Travaglio, Pirandello e la Messa laica

Ieri (3 settembre 2008) al Teatro Vittoria di Roma, Peter Gomez, Marco Lillo e Marco Travaglio hanno presentato il loro ultimo libro: Bavaglio. Hanno partecipato alla serata anche Pino Corrias, Paolo Flores D’Arcais e Sabina Guzzanti.

Tema portante della serata il contenuto dello stesso libro sui temi di scottante attualità, in materia di Lodo Schifani, libertà di stampa, intercettazioni telefoniche e tutto un corollario di temi che sono spesso sconosciuti al grande pubblico televisivo ma certamente più noti agli habituè di certi blog e dei forum del web.

Il pubblico intervenuto, come si suol dire in questi casi, numeroso, non era certamente neofita delle tematiche illustrate, la cui partecipazione, in qualche modo attiva, dimostrava inequivocabilmente la conoscenza di buona parte delle cronache descritte dai protagonisti sul palco.

Di fatto il ripetersi di questi eventi, sostanzialmente in controtendenza con l’inedia, denunciata pochi giorni fa, circa la presunta disattenzione di buona parte degli italiani alla vita politica del paese, assume le caratteristiche di una messa laica con le relative preghiere, espresse sotto forma di dileggio dell’attuale sistema politico-economico-mediatico. Ivi inclusi sacerdoti e profeti moderni rango al quale sono stati, di fatto, elevati buona parte dei giornalisti predetti. Il rito assume una valenza espiatoria, come se si concretizzasse una catarsi liberatoria sufficiente ad alleggerire le coscienze, perché l’uditore medio ritiene di aver contribuito, in tal modo, già con la sua sola partecipazione, al raggiungimento di quello che è apparentemente il fine ultimo. La difesa dei diritti fondamentali delle persone e la lotta popolare contro i “poteri forti”.

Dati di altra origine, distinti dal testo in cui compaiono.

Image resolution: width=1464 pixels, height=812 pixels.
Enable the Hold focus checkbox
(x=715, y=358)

Certamente la motivazione del pubblico non è di poco conto se è vero, come è vero, che pur di assistere accetta ore di fila nel caldissimo foieur del teatro testaccino, per poi assistere al dibattito nella immerso in un clima più simile ad una sauna che ad uno spazio dedito all’intrattenimento (se così stanno le cose, non ci si lamenti se la cultura teatrale del nostro paese non riscuote il medesimo successo che all’estero…). Ciò nonostante la folla che gremiva, fin’anche, i corridoi e sostava in piedi per quel paio d’ore necessarie ai sei protagonisti di raccontare quello che gli altri (le televisioni) non dicono. Pirandelliani più di quanto si pensi, stavolta non cercavano un autore, ma, di fatto, una platea che, rompendo gli indugi, cessasse di essere tale e si trasformasse in un coacervo di democrazia attiva e partecipazione. Che cessasse di sgranare rosari e girare ruote di preghiere scritte da altri. Diventando, finalmente, parte attiva del processo politico italiano.

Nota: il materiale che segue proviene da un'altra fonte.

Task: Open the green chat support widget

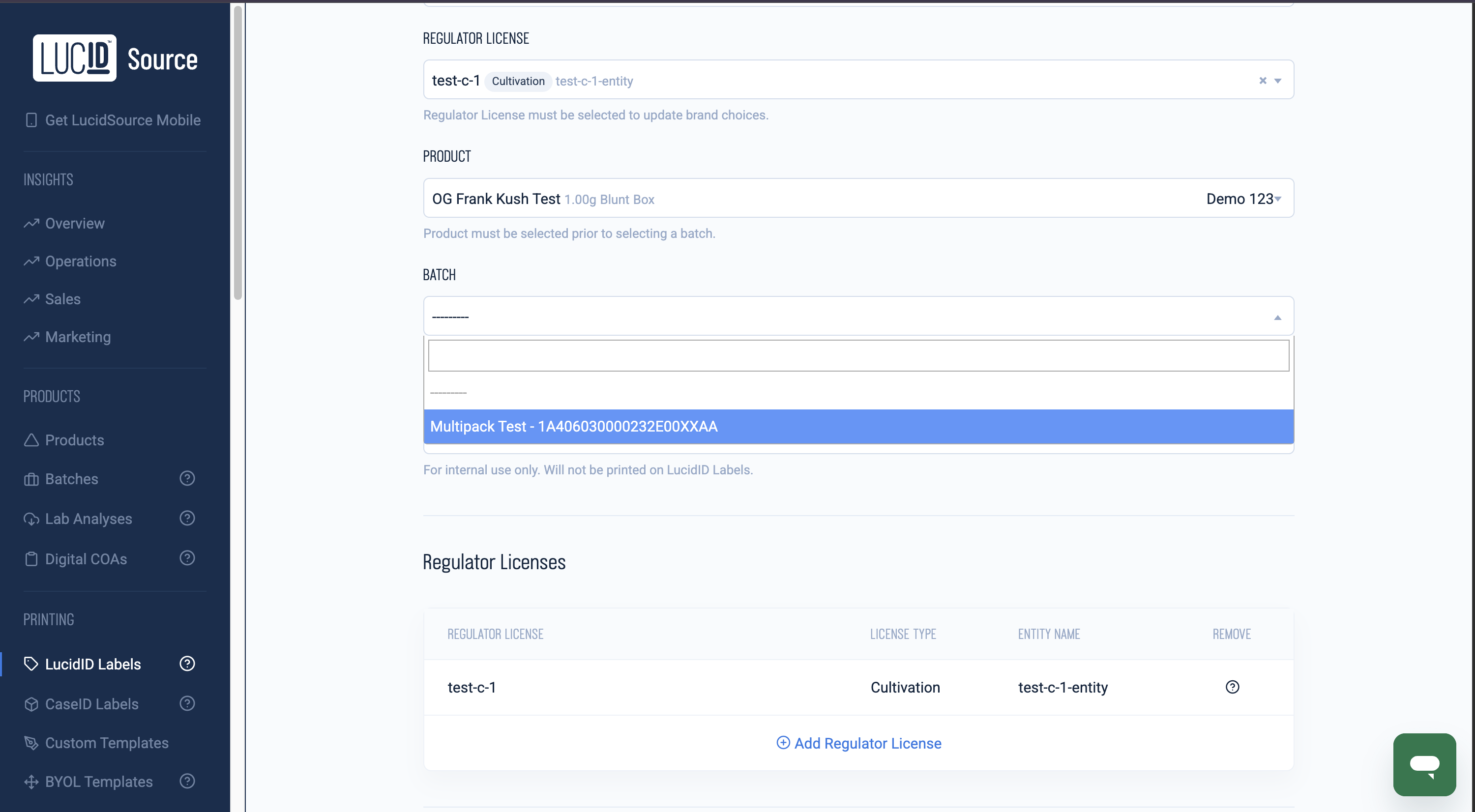Action: point(1424,764)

Questo è sembrato essere il senso ultimo della serata, con i suoi appelli conclusivi ad aderire alle iniziative proposte da Travaglio prima e dalla Guzzanti poi. Verosimilmente consci del fatto di essere, sempre più, investiti di un ruolo sacerdotale mal riposto, che rischia di ritorcersi su loro stessi. In quanto peccatori dello stesso peccato di coloro che sono oggetto delle loro critiche, ossia l’autoreferenzialità e il “culto della personalità”.

Ecco quindi l’invito ai loro lettori, o forse meglio seguaci, a frasi protagonisti in prima persona dell’azione critica e di denuncia dell’attuale deriva autoritaristica intrapresa dell’attuale leadership italiana.

Per citare le citazioni di Flores D’Arcais: “Pena il rischio di svegliarsi in un futuro ,come Marx osservava, mai uguale al suo passato, ma non necessariamente migliore. Parlando una neolingua, di stampo Orwelliano, le cui parole significano esattamente il contrario di quello che esprimono intrinsecamente”.